◆ What needs to be done
Restate the opening lines of the material below word for word, stopping after the line that contains "[4 von 5 vergrößern] (908, 1148)".

====

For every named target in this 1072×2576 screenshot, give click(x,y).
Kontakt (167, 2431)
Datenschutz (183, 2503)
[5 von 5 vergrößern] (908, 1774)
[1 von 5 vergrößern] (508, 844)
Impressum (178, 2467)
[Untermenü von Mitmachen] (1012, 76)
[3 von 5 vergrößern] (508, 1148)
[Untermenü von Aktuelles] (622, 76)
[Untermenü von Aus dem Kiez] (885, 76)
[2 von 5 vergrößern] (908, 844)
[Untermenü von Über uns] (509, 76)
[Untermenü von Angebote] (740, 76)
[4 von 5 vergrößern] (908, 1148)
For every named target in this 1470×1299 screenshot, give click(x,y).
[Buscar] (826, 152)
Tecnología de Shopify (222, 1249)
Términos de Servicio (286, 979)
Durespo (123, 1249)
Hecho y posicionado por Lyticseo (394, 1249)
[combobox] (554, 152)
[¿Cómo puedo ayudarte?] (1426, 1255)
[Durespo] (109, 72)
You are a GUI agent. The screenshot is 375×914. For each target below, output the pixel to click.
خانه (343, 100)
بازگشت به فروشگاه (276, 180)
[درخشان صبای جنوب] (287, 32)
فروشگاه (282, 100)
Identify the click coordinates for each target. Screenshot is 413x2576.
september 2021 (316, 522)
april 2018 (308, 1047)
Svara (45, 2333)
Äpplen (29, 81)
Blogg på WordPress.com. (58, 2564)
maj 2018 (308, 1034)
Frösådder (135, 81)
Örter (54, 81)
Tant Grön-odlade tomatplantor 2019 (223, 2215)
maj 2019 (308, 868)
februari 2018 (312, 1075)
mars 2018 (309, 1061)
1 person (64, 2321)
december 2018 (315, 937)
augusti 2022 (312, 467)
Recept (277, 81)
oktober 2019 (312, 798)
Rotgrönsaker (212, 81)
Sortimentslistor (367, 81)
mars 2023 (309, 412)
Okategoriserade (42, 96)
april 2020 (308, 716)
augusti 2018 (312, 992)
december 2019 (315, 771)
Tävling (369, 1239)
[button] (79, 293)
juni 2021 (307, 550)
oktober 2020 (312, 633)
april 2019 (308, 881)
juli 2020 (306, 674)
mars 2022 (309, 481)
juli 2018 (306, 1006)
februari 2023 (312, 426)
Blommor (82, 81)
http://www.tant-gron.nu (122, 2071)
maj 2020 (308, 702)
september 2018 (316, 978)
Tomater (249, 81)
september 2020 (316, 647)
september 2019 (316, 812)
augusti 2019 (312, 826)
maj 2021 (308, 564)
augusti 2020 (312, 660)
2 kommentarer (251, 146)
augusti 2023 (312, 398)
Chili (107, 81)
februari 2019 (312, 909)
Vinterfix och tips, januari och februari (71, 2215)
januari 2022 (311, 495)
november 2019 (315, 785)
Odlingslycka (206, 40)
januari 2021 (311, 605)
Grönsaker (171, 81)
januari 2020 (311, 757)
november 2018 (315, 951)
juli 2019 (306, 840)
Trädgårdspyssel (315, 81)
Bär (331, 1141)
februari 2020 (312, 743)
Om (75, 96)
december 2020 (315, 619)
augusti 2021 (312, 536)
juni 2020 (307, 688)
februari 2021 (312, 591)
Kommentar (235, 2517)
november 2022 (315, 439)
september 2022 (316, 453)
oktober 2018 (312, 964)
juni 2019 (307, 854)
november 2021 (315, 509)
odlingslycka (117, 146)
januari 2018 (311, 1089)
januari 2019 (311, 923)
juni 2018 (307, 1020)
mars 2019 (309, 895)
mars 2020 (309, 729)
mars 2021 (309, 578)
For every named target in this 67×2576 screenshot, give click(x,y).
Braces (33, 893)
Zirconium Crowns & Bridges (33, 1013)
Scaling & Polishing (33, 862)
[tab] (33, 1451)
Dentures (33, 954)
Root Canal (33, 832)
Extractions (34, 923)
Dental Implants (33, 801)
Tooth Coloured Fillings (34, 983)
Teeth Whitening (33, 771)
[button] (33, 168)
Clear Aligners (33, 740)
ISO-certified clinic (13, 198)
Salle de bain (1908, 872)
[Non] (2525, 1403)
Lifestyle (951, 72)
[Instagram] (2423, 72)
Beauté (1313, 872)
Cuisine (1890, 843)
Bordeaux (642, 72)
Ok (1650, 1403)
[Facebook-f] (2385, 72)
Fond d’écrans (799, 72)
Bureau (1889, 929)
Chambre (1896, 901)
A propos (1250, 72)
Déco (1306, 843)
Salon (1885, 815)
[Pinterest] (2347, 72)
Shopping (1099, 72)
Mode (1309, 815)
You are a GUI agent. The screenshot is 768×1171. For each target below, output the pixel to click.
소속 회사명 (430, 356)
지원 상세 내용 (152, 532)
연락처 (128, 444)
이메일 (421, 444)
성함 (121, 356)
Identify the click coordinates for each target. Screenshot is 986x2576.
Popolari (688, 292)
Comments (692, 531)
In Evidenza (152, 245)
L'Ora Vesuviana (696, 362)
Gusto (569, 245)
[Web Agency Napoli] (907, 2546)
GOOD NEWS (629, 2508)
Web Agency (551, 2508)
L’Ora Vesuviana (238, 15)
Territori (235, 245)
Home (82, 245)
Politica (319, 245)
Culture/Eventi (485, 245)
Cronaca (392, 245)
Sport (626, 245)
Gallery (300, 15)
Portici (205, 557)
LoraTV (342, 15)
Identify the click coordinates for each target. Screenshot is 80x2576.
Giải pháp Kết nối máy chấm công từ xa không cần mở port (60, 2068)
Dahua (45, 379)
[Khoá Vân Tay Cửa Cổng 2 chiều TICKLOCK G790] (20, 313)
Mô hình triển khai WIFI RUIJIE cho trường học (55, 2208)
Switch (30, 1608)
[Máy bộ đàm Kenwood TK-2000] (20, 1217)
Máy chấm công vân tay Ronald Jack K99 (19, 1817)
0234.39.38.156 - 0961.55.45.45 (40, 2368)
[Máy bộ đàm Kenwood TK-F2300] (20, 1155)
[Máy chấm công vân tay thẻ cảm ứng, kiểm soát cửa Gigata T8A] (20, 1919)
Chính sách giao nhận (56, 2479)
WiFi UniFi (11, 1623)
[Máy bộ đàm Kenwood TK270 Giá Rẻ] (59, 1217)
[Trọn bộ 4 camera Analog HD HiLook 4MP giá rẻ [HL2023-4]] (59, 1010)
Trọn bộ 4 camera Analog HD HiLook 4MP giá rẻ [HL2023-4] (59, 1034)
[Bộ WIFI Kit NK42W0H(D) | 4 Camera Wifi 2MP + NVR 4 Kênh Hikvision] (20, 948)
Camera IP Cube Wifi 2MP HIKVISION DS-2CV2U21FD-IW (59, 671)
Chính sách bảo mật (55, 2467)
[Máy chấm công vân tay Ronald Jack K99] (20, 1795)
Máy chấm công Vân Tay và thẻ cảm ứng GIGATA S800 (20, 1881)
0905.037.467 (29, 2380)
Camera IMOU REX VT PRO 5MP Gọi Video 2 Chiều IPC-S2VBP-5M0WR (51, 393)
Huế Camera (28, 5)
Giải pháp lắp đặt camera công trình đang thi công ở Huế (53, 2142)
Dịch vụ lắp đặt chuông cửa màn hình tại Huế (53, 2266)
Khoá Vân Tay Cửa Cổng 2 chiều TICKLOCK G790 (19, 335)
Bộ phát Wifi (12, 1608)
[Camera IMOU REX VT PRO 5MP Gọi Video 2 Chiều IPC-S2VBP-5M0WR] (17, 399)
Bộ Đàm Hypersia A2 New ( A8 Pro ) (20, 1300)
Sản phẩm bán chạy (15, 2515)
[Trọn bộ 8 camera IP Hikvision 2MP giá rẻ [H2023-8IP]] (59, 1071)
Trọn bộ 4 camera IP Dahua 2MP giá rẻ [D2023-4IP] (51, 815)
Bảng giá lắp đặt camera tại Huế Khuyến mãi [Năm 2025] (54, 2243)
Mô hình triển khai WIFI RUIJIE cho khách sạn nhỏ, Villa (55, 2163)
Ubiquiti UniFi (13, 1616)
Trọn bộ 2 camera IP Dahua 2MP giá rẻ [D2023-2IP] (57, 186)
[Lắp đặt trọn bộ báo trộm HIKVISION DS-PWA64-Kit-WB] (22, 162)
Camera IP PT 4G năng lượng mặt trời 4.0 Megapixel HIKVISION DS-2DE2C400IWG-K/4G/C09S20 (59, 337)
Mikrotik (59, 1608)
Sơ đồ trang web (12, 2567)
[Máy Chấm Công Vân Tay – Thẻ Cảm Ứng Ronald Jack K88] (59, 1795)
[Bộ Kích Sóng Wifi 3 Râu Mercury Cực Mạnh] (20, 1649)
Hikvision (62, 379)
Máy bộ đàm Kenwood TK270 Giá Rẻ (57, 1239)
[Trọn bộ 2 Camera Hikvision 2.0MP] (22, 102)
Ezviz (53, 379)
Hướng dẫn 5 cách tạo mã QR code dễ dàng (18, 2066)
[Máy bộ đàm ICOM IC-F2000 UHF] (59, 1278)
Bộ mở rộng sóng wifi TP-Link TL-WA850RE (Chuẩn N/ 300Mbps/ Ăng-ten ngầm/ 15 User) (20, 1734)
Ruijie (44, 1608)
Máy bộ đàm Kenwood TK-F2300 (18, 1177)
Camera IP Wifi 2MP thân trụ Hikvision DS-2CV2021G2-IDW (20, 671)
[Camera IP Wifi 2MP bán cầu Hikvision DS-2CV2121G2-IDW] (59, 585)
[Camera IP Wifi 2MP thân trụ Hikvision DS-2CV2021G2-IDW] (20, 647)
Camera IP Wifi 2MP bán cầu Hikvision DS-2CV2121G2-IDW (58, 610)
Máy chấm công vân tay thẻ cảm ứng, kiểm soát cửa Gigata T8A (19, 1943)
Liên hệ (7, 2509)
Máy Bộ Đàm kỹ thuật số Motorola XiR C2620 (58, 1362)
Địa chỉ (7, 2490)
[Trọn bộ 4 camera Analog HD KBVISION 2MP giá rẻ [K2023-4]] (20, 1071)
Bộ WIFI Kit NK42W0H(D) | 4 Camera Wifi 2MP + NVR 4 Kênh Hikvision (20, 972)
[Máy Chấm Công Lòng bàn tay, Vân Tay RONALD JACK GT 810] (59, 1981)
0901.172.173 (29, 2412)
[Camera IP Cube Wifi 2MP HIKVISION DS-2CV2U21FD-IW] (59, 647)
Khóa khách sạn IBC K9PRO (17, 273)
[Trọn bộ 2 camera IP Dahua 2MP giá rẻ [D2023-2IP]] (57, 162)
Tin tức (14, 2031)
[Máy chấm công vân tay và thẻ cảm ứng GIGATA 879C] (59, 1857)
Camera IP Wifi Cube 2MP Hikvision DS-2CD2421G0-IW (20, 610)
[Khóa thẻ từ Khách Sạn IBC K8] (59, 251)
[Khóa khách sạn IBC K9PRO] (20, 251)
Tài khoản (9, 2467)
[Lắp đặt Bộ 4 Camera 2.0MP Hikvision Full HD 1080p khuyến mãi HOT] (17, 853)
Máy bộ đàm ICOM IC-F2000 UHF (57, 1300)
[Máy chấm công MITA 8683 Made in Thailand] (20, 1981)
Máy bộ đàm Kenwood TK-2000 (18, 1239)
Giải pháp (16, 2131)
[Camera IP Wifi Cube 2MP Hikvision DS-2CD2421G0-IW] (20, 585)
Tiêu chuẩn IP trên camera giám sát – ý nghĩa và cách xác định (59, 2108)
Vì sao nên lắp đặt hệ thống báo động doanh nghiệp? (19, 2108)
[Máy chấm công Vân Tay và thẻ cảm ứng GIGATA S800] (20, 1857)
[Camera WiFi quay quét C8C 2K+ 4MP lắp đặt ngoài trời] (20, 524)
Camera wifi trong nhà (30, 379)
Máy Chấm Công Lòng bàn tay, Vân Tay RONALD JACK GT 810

====

◆ Solution for this exercise
For every named target in this 1072×2576 screenshot, give click(x,y).
Kontakt (167, 2431)
Datenschutz (183, 2503)
[5 von 5 vergrößern] (908, 1774)
[1 von 5 vergrößern] (508, 844)
Impressum (178, 2467)
[Untermenü von Mitmachen] (1012, 76)
[3 von 5 vergrößern] (508, 1148)
[Untermenü von Aktuelles] (622, 76)
[Untermenü von Aus dem Kiez] (885, 76)
[2 von 5 vergrößern] (908, 844)
[Untermenü von Über uns] (509, 76)
[Untermenü von Angebote] (740, 76)
[4 von 5 vergrößern] (908, 1148)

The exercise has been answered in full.